En bas, le loup, averti depuis un moment de la présence des hommes par le bruit des voix, intrigué, s’était déjà dressé sur ses pattes arrière contre la paroi. Il fut évidemment surpris de voir apparaître le jeune homme descendre vers lui en lui tendant le bâton, mais il ne tarda pas à comprendre si bien le but de la manœuvre qu’il parvint à mordre une première fois l’extrémité de la lance sans toutefois s’y accrocher suffisamment. L’éclaireur cria alors qu’on le descende un peu encore, afin que les dents de l’animal pussent atteindre la partie crantée de la lance.
La seconde morsure fut la bonne. Assuré que le loup tenait fermement le manche dans sa gueule, le jeune homme donna l’ordre de remonter et le sauvetage se termina alors avec une rapidité inouïe et presque d’un seul geste.

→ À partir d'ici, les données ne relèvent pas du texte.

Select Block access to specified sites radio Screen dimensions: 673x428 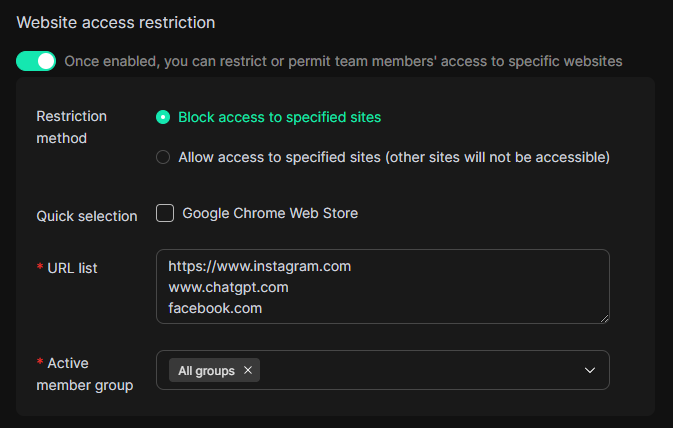163,117
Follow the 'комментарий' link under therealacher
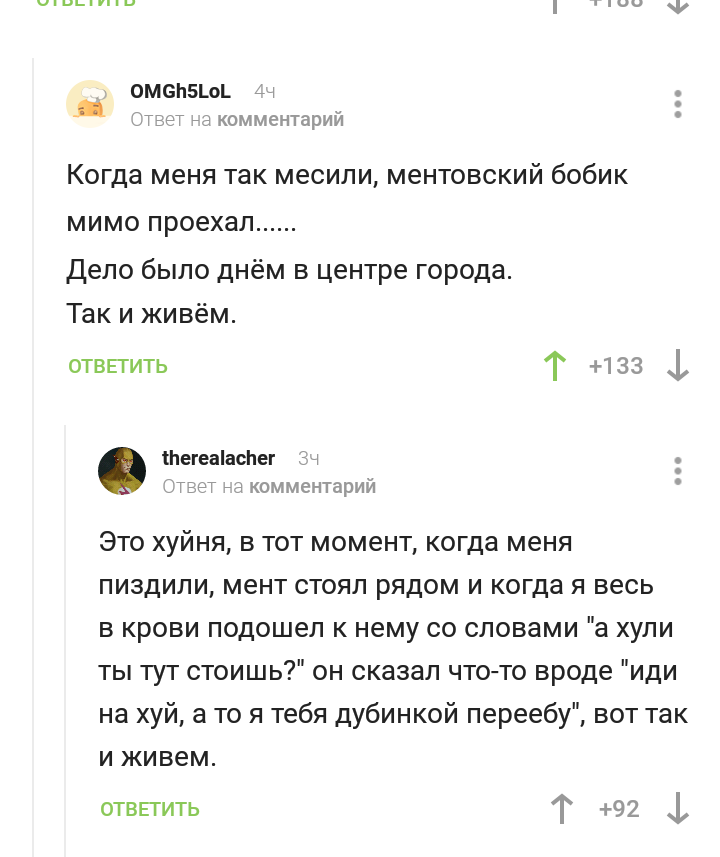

Bientôt, d’un ultime coup de reins, le loup jaillit au sommet et roula dans l’herbe avant de s’y coucher sur le flanc et en haletant, de fixer d’un regard effaré ces êtres étranges aussi stupéfaits que lui de la situation.
Puis l’animal se releva, s’ébroua et sans plus de manières, détala jusqu’à la forêt où les chasseurs pantois le virent s’engouffrer.
…
La surprise fit vite place à la joie et à la fierté parmi les hommes qui se félicitaient de la rapidité et de la réussite d’un tel sauvetage qui leur permettait peut-être de payer la dette de leur présence sur un territoire interdit qu’ils pouvaient ainsi quitter sans trop de crainte.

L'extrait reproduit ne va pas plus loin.